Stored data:
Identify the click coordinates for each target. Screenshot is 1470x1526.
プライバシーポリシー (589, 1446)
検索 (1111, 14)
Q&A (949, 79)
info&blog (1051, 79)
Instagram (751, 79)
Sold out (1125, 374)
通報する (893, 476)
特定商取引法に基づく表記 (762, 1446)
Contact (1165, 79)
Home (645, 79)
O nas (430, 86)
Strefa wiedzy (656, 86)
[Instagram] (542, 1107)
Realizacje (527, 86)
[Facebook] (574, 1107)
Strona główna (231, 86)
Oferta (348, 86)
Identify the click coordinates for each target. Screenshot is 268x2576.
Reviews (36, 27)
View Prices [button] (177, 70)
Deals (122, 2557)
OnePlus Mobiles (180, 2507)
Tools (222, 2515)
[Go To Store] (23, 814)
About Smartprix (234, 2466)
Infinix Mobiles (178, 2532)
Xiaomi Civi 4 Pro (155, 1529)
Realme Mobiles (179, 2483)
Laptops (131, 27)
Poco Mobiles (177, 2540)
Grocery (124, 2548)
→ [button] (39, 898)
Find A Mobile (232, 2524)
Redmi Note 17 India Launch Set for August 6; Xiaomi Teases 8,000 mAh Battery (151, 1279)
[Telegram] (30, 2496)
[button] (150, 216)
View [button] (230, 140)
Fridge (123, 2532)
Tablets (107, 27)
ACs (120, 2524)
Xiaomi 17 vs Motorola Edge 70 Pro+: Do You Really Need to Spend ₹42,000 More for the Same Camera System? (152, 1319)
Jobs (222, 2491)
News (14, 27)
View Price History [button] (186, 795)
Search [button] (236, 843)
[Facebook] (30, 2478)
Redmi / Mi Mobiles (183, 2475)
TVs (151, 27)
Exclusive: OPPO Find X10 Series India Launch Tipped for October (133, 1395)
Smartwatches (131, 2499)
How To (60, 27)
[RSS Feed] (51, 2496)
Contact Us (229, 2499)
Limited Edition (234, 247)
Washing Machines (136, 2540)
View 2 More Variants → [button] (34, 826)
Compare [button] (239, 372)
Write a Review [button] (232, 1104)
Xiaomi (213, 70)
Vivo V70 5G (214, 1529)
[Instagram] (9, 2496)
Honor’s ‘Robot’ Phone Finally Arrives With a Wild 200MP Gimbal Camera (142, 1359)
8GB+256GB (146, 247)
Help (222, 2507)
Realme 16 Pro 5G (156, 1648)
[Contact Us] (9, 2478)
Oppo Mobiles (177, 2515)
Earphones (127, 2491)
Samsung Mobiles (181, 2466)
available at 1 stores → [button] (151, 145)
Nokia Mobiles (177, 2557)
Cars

[TRY IT] Please make an exact copy of every record, leaving nothing out.

[TASK RESPONSE]
Identify the click coordinates for each target. Screenshot is 1470x1526.
プライバシーポリシー (589, 1446)
検索 (1111, 14)
Q&A (949, 79)
info&blog (1051, 79)
Instagram (751, 79)
Sold out (1125, 374)
通報する (893, 476)
特定商取引法に基づく表記 (762, 1446)
Contact (1165, 79)
Home (645, 79)
O nas (430, 86)
Strefa wiedzy (656, 86)
[Instagram] (542, 1107)
Realizacje (527, 86)
[Facebook] (574, 1107)
Strona główna (231, 86)
Oferta (348, 86)
Identify the click coordinates for each target. Screenshot is 268x2576.
Reviews (36, 27)
View Prices [button] (177, 70)
Deals (122, 2557)
OnePlus Mobiles (180, 2507)
Tools (222, 2515)
[Go To Store] (23, 814)
About Smartprix (234, 2466)
Infinix Mobiles (178, 2532)
Xiaomi Civi 4 Pro (155, 1529)
Realme Mobiles (179, 2483)
Laptops (131, 27)
Poco Mobiles (177, 2540)
Grocery (124, 2548)
→ [button] (39, 898)
Find A Mobile (232, 2524)
Redmi Note 17 India Launch Set for August 6; Xiaomi Teases 8,000 mAh Battery (151, 1279)
[Telegram] (30, 2496)
[button] (150, 216)
View [button] (230, 140)
Fridge (123, 2532)
Tablets (107, 27)
ACs (120, 2524)
Xiaomi 17 vs Motorola Edge 70 Pro+: Do You Really Need to Spend ₹42,000 More for the Same Camera System? (152, 1319)
Jobs (222, 2491)
News (14, 27)
View Price History [button] (186, 795)
Search [button] (236, 843)
[Facebook] (30, 2478)
Redmi / Mi Mobiles (183, 2475)
TVs (151, 27)
Exclusive: OPPO Find X10 Series India Launch Tipped for October (133, 1395)
Smartwatches (131, 2499)
How To (60, 27)
[RSS Feed] (51, 2496)
Contact Us (229, 2499)
Limited Edition (234, 247)
Washing Machines (136, 2540)
View 2 More Variants → [button] (34, 826)
Compare [button] (239, 372)
Write a Review [button] (232, 1104)
Xiaomi (213, 70)
Vivo V70 5G (214, 1529)
[Instagram] (9, 2496)
Honor’s ‘Robot’ Phone Finally Arrives With a Wild 200MP Gimbal Camera (142, 1359)
8GB+256GB (146, 247)
Help (222, 2507)
Realme 16 Pro 5G (156, 1648)
[Contact Us] (9, 2478)
Oppo Mobiles (177, 2515)
Earphones (127, 2491)
Samsung Mobiles (181, 2466)
available at 1 stores → [button] (151, 145)
Nokia Mobiles (177, 2557)
Cars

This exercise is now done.